Problem details ▸ All entries below must be given again word for word.

= Beginning of Section =

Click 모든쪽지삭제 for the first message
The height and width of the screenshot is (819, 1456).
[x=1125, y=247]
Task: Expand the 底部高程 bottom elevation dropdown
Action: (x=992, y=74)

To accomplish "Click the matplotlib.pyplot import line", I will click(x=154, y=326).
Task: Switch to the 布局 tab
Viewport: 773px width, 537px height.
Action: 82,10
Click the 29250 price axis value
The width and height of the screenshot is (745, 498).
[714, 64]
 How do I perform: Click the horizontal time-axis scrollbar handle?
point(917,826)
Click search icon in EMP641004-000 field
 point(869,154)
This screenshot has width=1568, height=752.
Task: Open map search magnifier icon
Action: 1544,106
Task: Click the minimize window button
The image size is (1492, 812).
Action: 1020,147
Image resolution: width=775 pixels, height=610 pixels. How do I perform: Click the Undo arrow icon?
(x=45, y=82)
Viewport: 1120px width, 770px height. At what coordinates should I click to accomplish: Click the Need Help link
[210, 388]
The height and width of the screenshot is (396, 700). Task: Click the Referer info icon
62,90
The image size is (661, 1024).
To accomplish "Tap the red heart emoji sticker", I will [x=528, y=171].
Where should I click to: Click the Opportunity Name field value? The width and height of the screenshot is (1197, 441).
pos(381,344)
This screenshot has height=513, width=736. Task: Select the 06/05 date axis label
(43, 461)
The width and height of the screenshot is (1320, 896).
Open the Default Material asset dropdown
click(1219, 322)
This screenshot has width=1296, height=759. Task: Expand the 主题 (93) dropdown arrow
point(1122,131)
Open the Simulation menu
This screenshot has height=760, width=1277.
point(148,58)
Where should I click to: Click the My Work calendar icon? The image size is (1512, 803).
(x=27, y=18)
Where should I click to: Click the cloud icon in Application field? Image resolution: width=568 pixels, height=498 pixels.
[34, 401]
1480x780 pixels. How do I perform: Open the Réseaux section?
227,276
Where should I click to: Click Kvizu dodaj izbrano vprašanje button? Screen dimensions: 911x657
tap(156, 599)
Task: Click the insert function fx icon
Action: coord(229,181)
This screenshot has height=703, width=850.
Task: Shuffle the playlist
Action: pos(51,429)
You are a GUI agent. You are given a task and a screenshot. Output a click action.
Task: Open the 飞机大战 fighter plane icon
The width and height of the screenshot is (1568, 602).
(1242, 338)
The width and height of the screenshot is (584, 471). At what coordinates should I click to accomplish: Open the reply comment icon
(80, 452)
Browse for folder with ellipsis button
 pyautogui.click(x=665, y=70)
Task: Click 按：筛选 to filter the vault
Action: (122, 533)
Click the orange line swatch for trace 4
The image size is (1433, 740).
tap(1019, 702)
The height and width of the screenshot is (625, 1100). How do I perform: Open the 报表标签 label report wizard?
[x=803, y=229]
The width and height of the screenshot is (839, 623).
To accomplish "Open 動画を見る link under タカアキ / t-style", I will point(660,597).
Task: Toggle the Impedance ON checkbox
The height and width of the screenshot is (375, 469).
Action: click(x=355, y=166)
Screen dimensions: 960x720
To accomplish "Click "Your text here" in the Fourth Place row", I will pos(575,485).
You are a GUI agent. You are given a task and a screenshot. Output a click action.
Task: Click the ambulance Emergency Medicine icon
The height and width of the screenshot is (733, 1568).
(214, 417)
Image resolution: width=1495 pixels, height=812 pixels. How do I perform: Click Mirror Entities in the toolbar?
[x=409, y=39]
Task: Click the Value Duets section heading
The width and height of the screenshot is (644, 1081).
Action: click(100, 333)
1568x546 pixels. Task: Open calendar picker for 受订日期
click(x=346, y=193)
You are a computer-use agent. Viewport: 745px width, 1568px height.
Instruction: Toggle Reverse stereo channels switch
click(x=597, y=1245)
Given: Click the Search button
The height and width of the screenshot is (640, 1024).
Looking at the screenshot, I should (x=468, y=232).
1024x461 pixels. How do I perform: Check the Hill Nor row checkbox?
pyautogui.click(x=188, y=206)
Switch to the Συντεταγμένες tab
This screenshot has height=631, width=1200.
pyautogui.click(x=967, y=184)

= End of Section =

Exercise answer ▸
Click 모든쪽지삭제 for the first message
The height and width of the screenshot is (819, 1456).
[x=1125, y=247]
Task: Expand the 底部高程 bottom elevation dropdown
Action: (x=992, y=74)

To accomplish "Click the matplotlib.pyplot import line", I will click(x=154, y=326).
Task: Switch to the 布局 tab
Viewport: 773px width, 537px height.
Action: 82,10
Click the 29250 price axis value
The width and height of the screenshot is (745, 498).
[714, 64]
 How do I perform: Click the horizontal time-axis scrollbar handle?
point(917,826)
Click search icon in EMP641004-000 field
 point(869,154)
This screenshot has width=1568, height=752.
Task: Open map search magnifier icon
Action: 1544,106
Task: Click the minimize window button
The image size is (1492, 812).
Action: 1020,147
Image resolution: width=775 pixels, height=610 pixels. How do I perform: Click the Undo arrow icon?
(x=45, y=82)
Viewport: 1120px width, 770px height. At what coordinates should I click to accomplish: Click the Need Help link
[210, 388]
The height and width of the screenshot is (396, 700). Task: Click the Referer info icon
62,90
The image size is (661, 1024).
To accomplish "Tap the red heart emoji sticker", I will [x=528, y=171].
Where should I click to: Click the Opportunity Name field value? The width and height of the screenshot is (1197, 441).
pos(381,344)
This screenshot has height=513, width=736. Task: Select the 06/05 date axis label
(43, 461)
The width and height of the screenshot is (1320, 896).
Open the Default Material asset dropdown
click(1219, 322)
This screenshot has width=1296, height=759. Task: Expand the 主题 (93) dropdown arrow
point(1122,131)
Open the Simulation menu
This screenshot has height=760, width=1277.
point(148,58)
Where should I click to: Click the My Work calendar icon? The image size is (1512, 803).
(x=27, y=18)
Where should I click to: Click the cloud icon in Application field? Image resolution: width=568 pixels, height=498 pixels.
[34, 401]
1480x780 pixels. How do I perform: Open the Réseaux section?
227,276
Where should I click to: Click Kvizu dodaj izbrano vprašanje button? Screen dimensions: 911x657
tap(156, 599)
Task: Click the insert function fx icon
Action: coord(229,181)
This screenshot has height=703, width=850.
Task: Shuffle the playlist
Action: pos(51,429)
You are a GUI agent. You are given a task and a screenshot. Output a click action.
Task: Open the 飞机大战 fighter plane icon
The width and height of the screenshot is (1568, 602).
(1242, 338)
The width and height of the screenshot is (584, 471). At what coordinates should I click to accomplish: Open the reply comment icon
(80, 452)
Browse for folder with ellipsis button
 pyautogui.click(x=665, y=70)
Task: Click 按：筛选 to filter the vault
Action: (122, 533)
Click the orange line swatch for trace 4
The image size is (1433, 740).
tap(1019, 702)
The height and width of the screenshot is (625, 1100). How do I perform: Open the 报表标签 label report wizard?
[x=803, y=229]
The width and height of the screenshot is (839, 623).
To accomplish "Open 動画を見る link under タカアキ / t-style", I will point(660,597).
Task: Toggle the Impedance ON checkbox
The height and width of the screenshot is (375, 469).
Action: click(x=355, y=166)
Screen dimensions: 960x720
To accomplish "Click "Your text here" in the Fourth Place row", I will pos(575,485).
You are a GUI agent. You are given a task and a screenshot. Output a click action.
Task: Click the ambulance Emergency Medicine icon
The height and width of the screenshot is (733, 1568).
(214, 417)
Image resolution: width=1495 pixels, height=812 pixels. How do I perform: Click Mirror Entities in the toolbar?
[x=409, y=39]
Task: Click the Value Duets section heading
The width and height of the screenshot is (644, 1081).
Action: click(100, 333)
1568x546 pixels. Task: Open calendar picker for 受订日期
click(x=346, y=193)
You are a computer-use agent. Viewport: 745px width, 1568px height.
Instruction: Toggle Reverse stereo channels switch
click(x=597, y=1245)
Given: Click the Search button
The height and width of the screenshot is (640, 1024).
Looking at the screenshot, I should (x=468, y=232).
1024x461 pixels. How do I perform: Check the Hill Nor row checkbox?
pyautogui.click(x=188, y=206)
Switch to the Συντεταγμένες tab
This screenshot has height=631, width=1200.
pyautogui.click(x=967, y=184)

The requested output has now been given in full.